The Center for Cretaceous Studies
and most likely the world's ONLY
Live Dinosaur Reserve & Theme Park
|REPAIR CREWS APPEAR ANXIOUS TO START WORKING
|The Orange Vests Help Dinosaurs See Employees A LOT Easier
PROUD MEMBER OF THE MID-AMERICA PALEONTOLOGICAL SOCIETY
even though they asked us to go away
the official CRETACEOUSLAND! website you poor misguided soul.!
You've just discovered the only LIVE Dinosaur reserve and theme park on the entire planet!
Right here you can overload your senses -- and probably your underwear -- all the while seeing real, live, breathing, roaring,
ferocious, meat-eating, ravenous, killer Dinosaurs in the great outdoors!
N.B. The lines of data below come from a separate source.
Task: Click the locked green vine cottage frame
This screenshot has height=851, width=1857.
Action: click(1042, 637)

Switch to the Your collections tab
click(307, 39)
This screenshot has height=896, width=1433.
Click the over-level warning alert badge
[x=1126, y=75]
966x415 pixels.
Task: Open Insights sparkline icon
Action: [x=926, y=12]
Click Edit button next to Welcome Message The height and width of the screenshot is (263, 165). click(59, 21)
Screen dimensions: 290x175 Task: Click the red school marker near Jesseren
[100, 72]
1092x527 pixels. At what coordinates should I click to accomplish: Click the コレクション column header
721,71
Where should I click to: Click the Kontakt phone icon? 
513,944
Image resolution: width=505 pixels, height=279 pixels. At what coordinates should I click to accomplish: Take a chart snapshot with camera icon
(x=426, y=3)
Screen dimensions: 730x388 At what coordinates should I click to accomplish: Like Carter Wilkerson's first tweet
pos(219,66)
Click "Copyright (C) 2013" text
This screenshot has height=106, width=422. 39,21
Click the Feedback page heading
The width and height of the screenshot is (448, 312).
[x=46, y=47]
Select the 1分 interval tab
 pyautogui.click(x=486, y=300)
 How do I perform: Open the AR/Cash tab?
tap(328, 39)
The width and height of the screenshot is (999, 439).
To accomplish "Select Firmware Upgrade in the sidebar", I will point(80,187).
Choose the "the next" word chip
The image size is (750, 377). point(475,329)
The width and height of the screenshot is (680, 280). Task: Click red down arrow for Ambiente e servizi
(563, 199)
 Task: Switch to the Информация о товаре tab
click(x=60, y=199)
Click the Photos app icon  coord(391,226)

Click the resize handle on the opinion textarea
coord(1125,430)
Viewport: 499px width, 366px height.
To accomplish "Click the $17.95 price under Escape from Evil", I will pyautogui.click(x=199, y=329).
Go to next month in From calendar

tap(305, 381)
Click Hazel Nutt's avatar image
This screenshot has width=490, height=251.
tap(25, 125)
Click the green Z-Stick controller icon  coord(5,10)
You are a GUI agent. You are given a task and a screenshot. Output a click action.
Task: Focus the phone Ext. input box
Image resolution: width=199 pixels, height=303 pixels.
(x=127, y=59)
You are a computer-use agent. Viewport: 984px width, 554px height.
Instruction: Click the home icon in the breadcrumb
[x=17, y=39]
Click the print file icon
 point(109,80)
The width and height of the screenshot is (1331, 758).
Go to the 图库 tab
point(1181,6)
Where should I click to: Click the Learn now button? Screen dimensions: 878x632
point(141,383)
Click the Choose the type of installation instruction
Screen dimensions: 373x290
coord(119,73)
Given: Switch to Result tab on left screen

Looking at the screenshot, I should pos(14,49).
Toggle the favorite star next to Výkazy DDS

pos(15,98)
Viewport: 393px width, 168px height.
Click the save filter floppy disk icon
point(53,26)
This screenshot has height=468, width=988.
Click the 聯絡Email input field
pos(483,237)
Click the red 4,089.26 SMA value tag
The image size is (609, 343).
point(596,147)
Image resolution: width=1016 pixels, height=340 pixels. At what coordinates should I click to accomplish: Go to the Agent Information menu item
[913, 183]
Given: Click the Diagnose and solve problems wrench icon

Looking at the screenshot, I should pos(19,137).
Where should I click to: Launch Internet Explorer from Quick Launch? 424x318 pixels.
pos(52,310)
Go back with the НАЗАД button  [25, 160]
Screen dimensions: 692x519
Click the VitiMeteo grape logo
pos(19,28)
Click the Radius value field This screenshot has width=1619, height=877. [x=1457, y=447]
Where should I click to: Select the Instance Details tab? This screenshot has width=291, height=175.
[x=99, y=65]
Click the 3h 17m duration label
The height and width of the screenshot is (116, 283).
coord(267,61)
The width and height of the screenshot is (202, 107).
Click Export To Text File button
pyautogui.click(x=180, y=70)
You'll experience Terrible Lizards that will tear you, your family, your friends, and people you don't even know, to shreds
with no hesitation whatsoever with a devastation so severe it will actually hurt your ancestors. But don't worry...
you can still pet them!
As the world's only live DinoReserve, CRETACEOUSLAND! is located only a quick
ambulance ride from The Center for Cretaceous Studies. In fact, we fight over the
same parking spots.
So detailed and exact in the presentation of natural Cretaceous Period conditions, our scientists have gone to great lengths
(+/-2 centimeters) to raise the same vegetation found dozens of millions of years ago -- much to the chagrin of the U.S. EPA.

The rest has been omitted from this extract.